Requirement
Once the line containing "List Container Rules (115, 443)" is found in the records below, return it and each following line exactly, up to and including the line containing "How to Use Rule Audit History (139, 516)", and nothing else.

Supplied material
▶
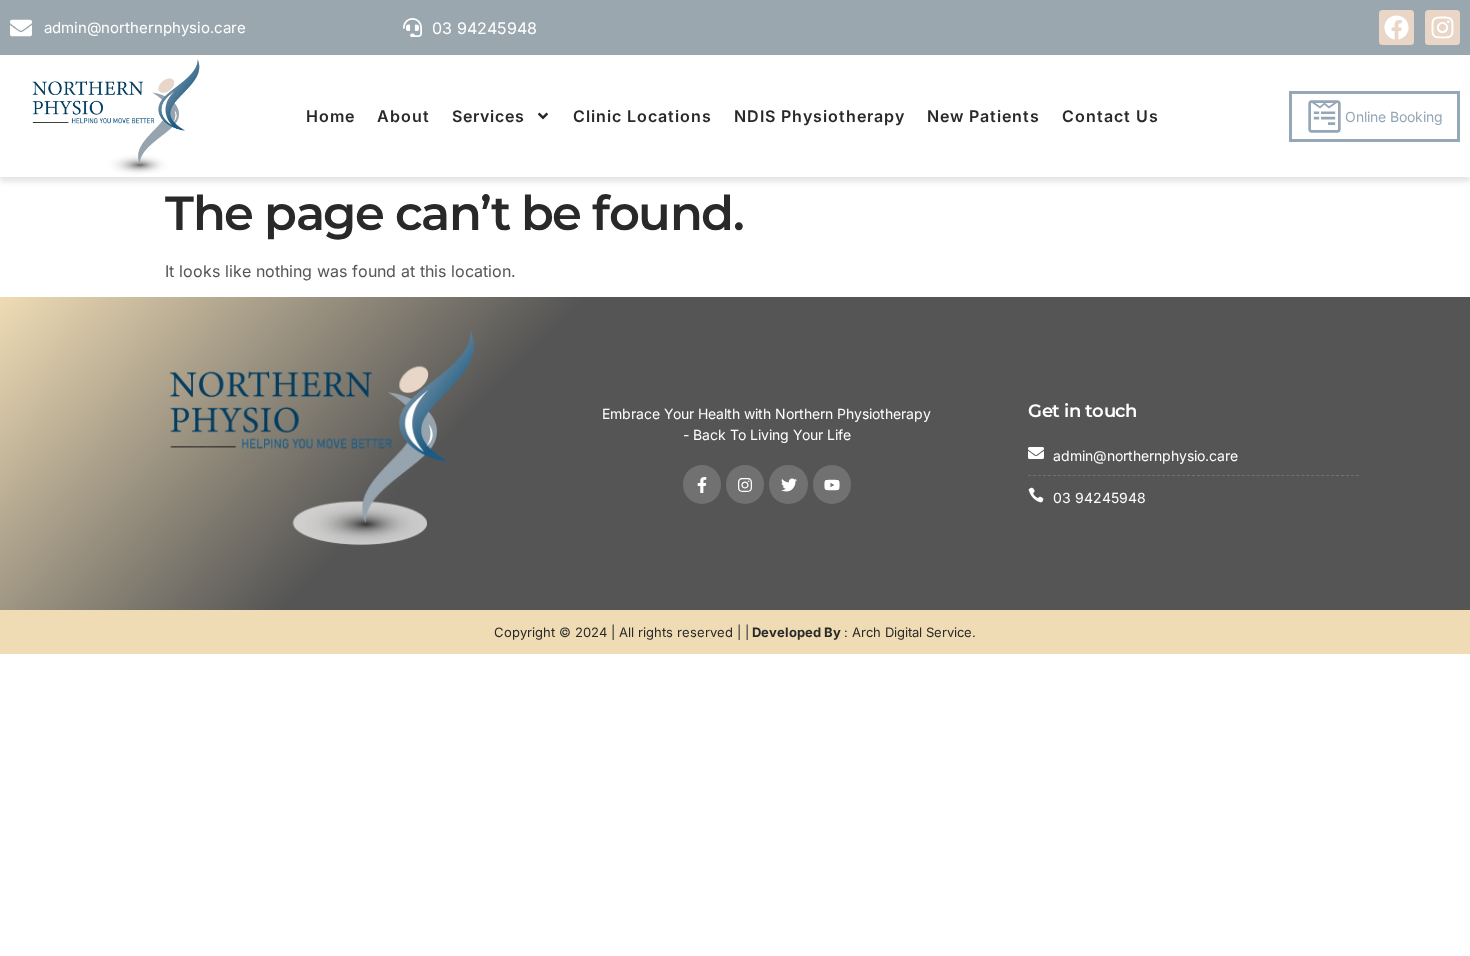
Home (330, 116)
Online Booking (1394, 116)
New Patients (983, 116)
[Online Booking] (1324, 116)
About (403, 116)
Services (488, 116)
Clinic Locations (642, 116)
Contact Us (1110, 116)
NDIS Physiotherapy (819, 116)
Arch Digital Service (912, 632)
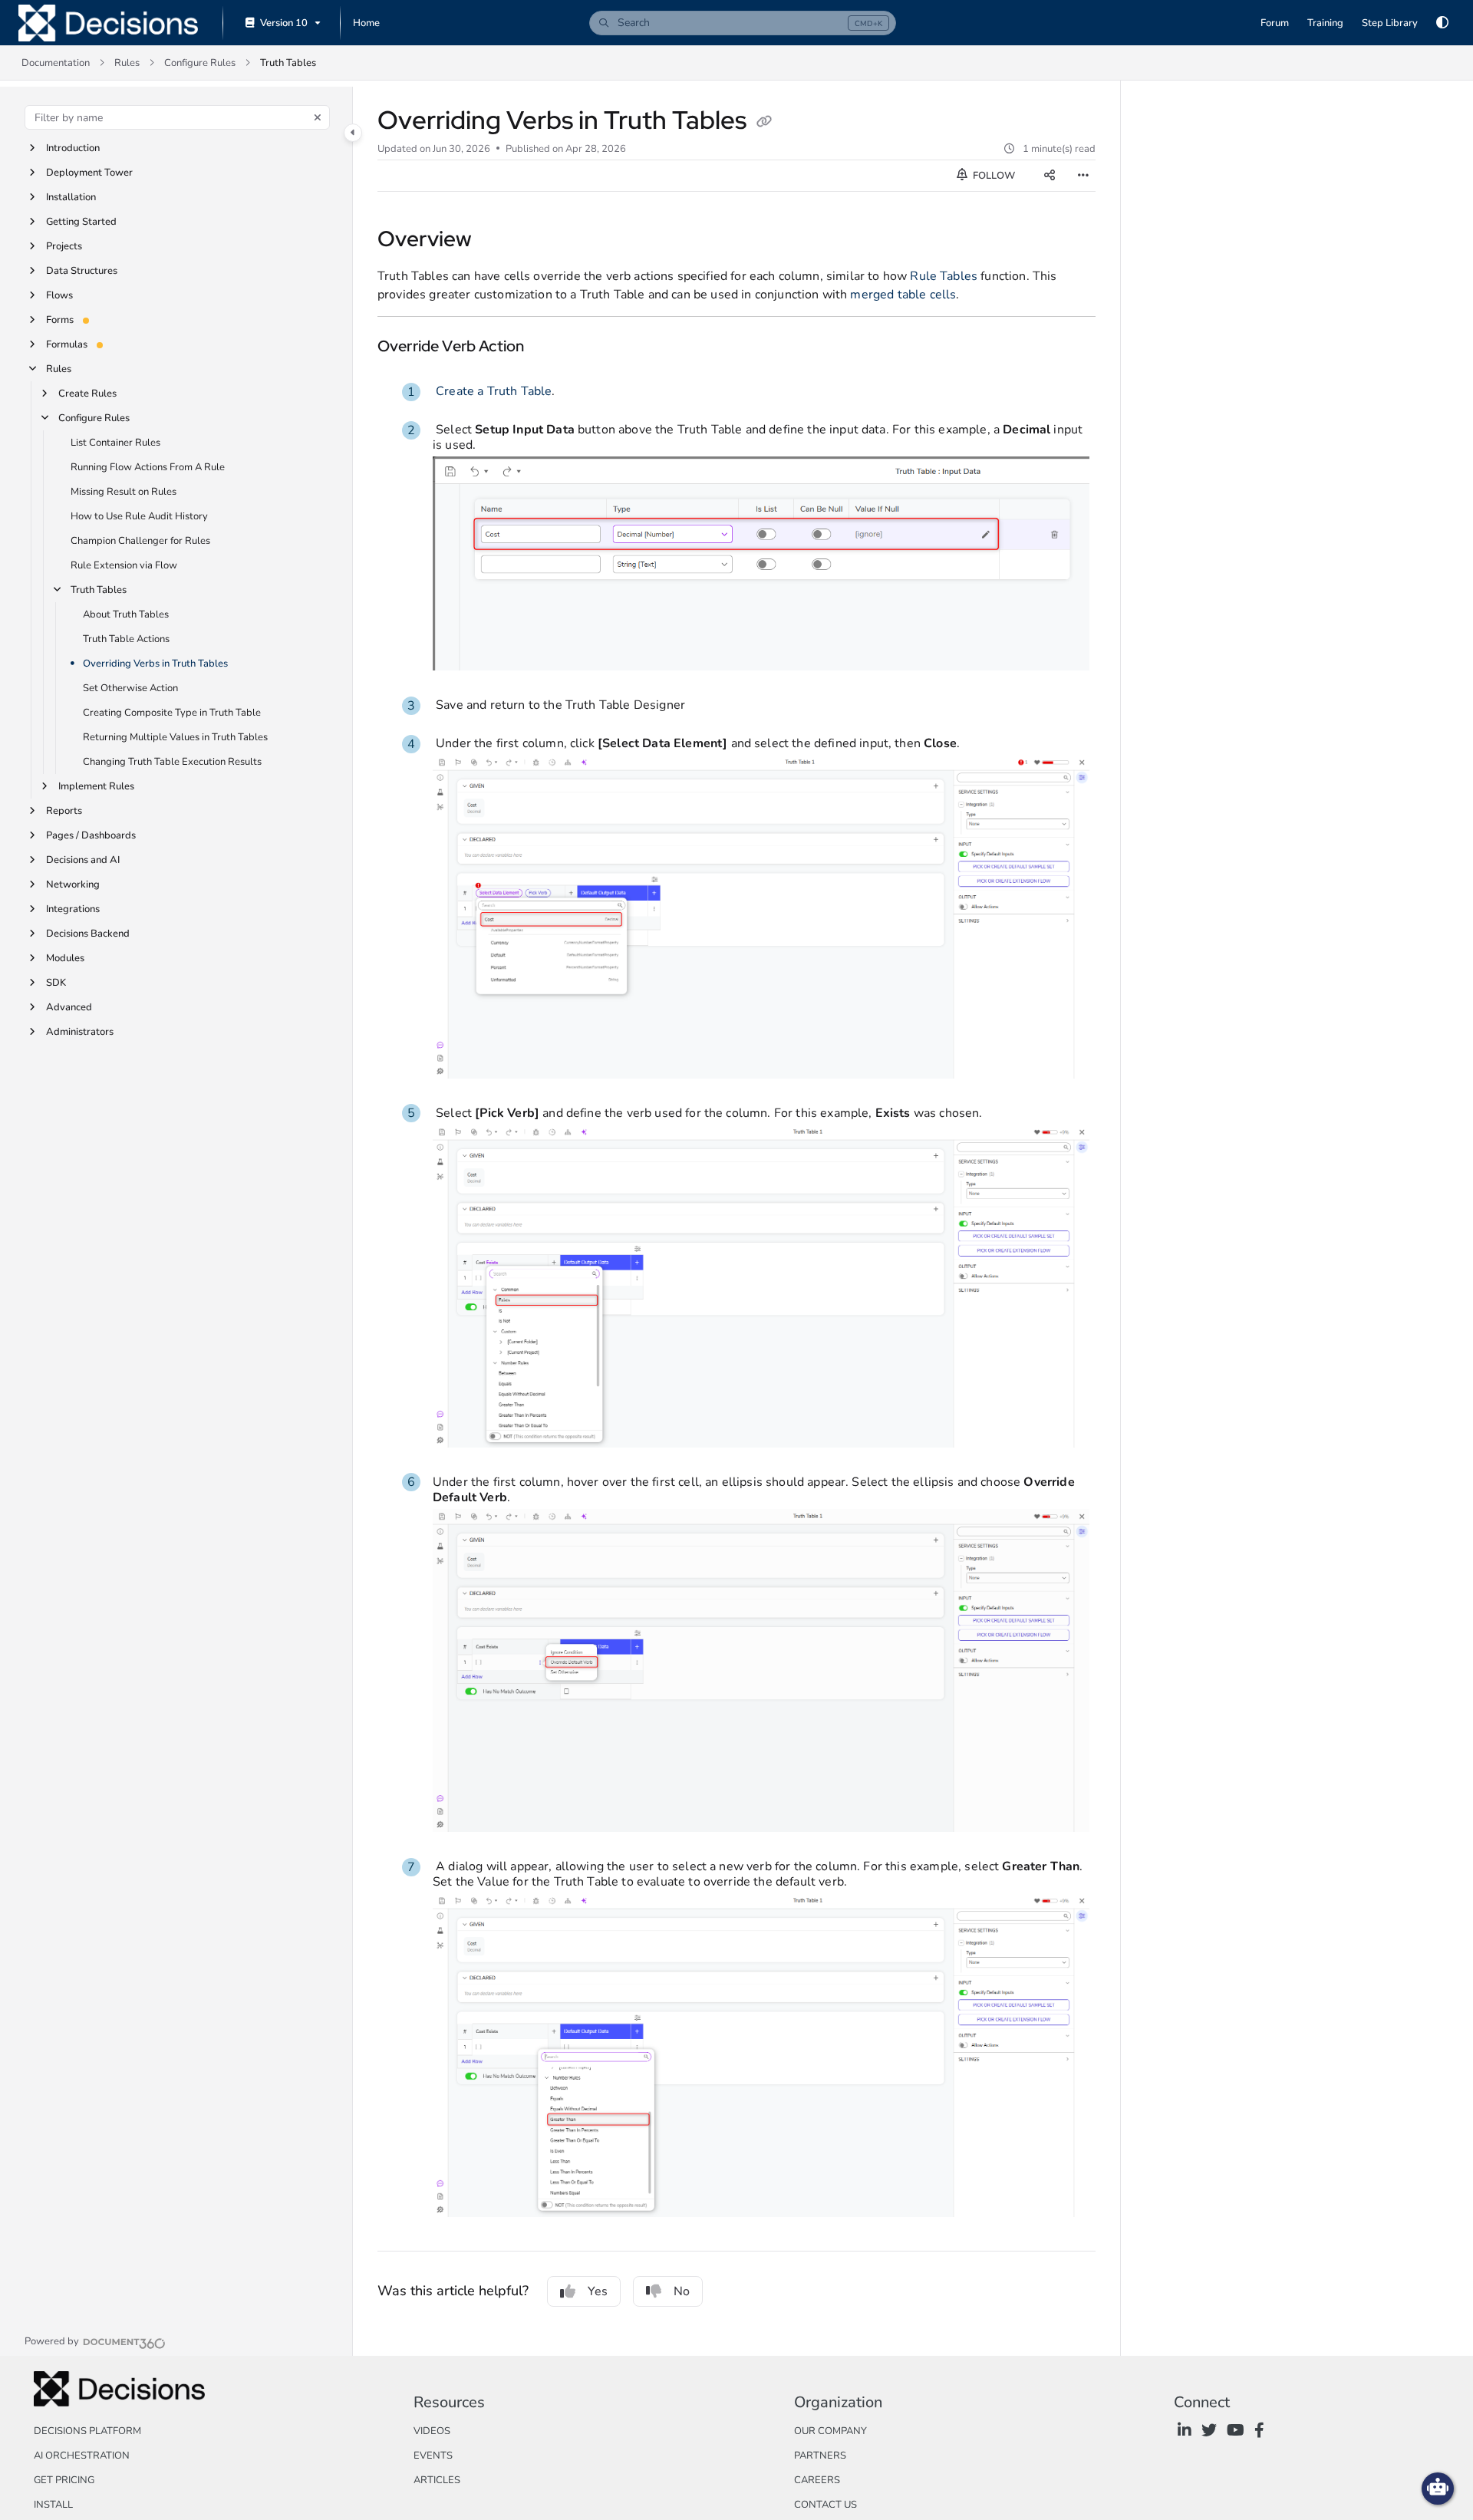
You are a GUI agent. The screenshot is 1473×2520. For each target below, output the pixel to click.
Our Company (830, 2431)
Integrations (73, 909)
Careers (817, 2480)
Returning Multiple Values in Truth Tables (175, 737)
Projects (64, 246)
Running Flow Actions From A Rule (148, 467)
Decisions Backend (88, 933)
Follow (992, 176)
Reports (64, 811)
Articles (437, 2480)
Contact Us (825, 2505)
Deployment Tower (89, 173)
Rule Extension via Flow (124, 565)
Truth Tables (288, 63)
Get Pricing (64, 2480)
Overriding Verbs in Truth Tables (155, 663)
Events (433, 2455)
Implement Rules (96, 786)
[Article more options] (1083, 175)
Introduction (73, 148)
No (682, 2291)
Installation (71, 197)
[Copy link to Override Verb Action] (548, 347)
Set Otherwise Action (130, 688)
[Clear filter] (317, 117)
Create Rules (87, 393)
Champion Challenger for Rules (140, 541)
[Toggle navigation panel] (353, 133)
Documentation (55, 63)
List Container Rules (115, 443)
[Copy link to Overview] (496, 241)
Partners (820, 2455)
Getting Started (81, 222)
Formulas (66, 344)
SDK (56, 983)
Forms (60, 320)
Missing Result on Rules (123, 492)
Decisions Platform (87, 2431)
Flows (59, 295)
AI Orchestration (82, 2455)
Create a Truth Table (494, 391)
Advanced (69, 1007)
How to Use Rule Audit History (139, 516)
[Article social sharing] (1049, 175)
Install (53, 2505)
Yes (598, 2291)
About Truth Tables (126, 614)
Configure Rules (200, 63)
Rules (127, 63)
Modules (65, 958)
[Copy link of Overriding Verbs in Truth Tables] (764, 122)
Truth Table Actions (126, 639)
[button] (742, 23)
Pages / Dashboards (91, 835)
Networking (73, 884)
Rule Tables (943, 276)
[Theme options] (1442, 23)
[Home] (108, 23)
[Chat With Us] (1438, 2488)
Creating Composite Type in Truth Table (172, 713)
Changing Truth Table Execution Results (172, 762)
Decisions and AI (83, 860)
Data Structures (81, 271)
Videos (432, 2431)
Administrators (80, 1032)
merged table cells (903, 294)
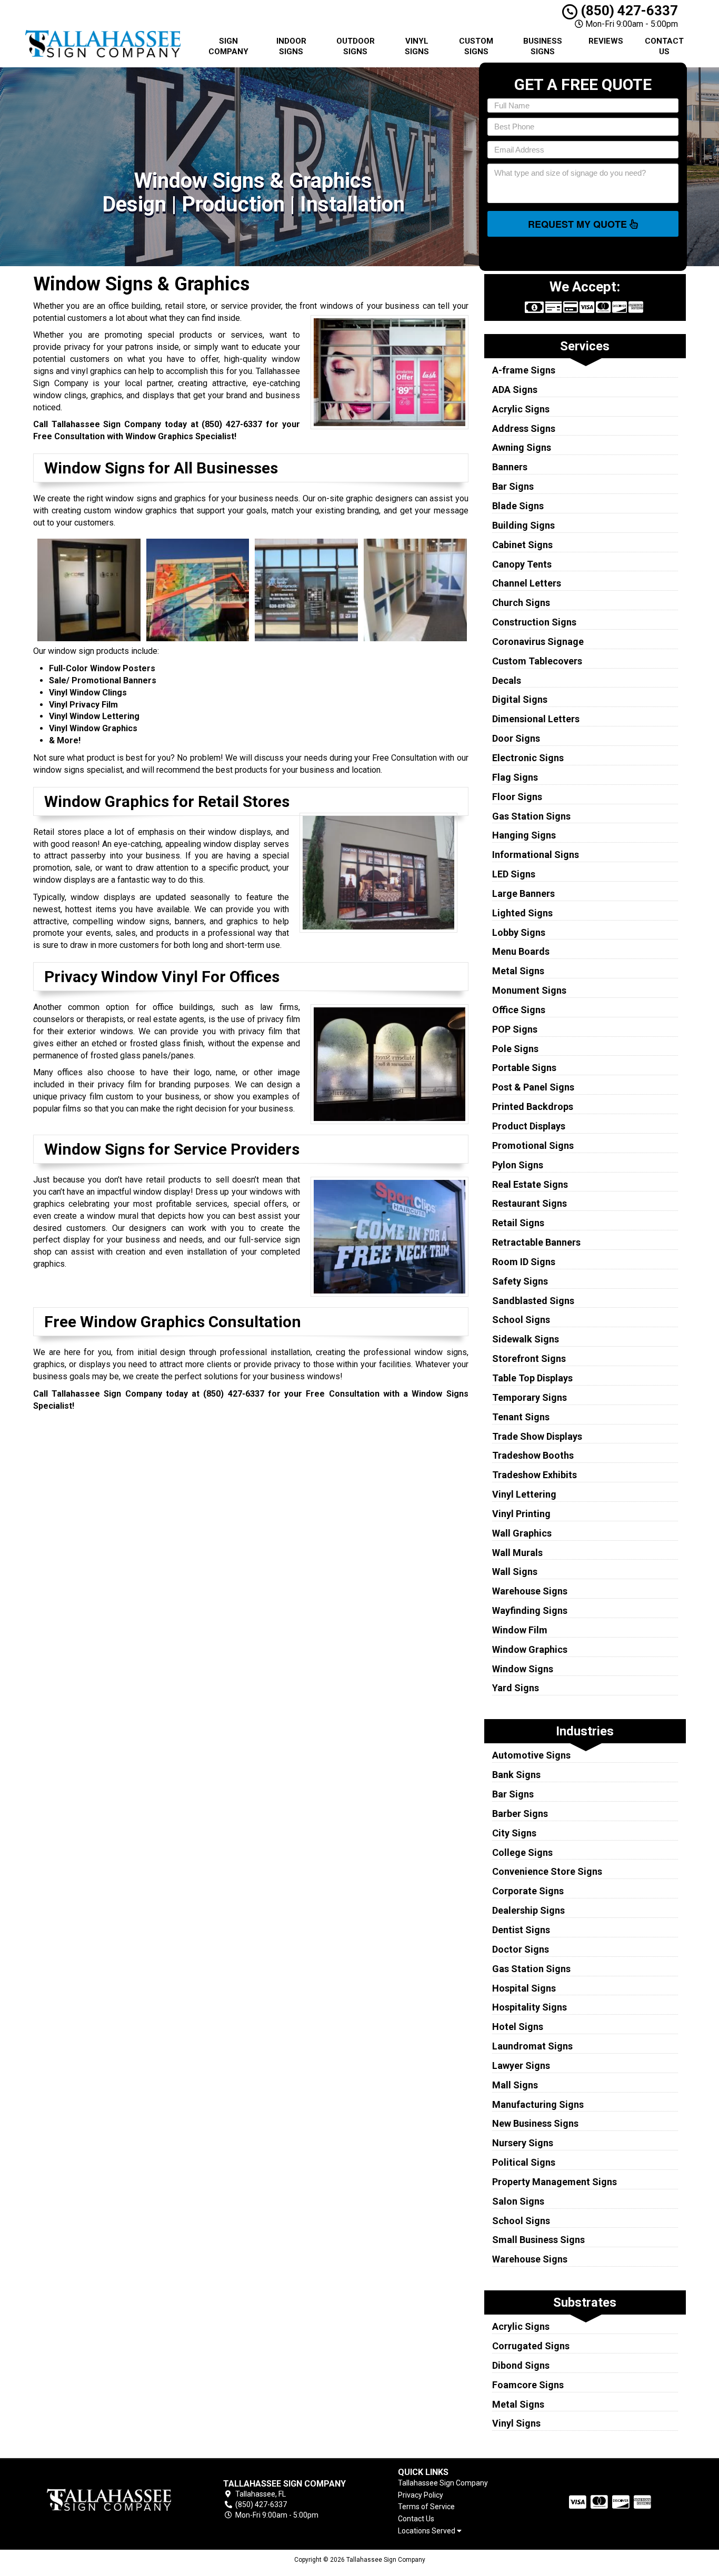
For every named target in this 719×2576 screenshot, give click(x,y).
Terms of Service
◀
Result for this task
List Container Rules (115, 443)
[Copy link to Overview] (496, 241)
Partners (820, 2455)
Getting Started (81, 222)
Formulas (66, 344)
SDK (56, 983)
Forms (60, 320)
Missing Result on Rules (123, 492)
Decisions Platform (87, 2431)
Flows (59, 295)
AI Orchestration (82, 2455)
Create a Truth Table (494, 391)
Advanced (69, 1007)
How to Use Rule Audit History (139, 516)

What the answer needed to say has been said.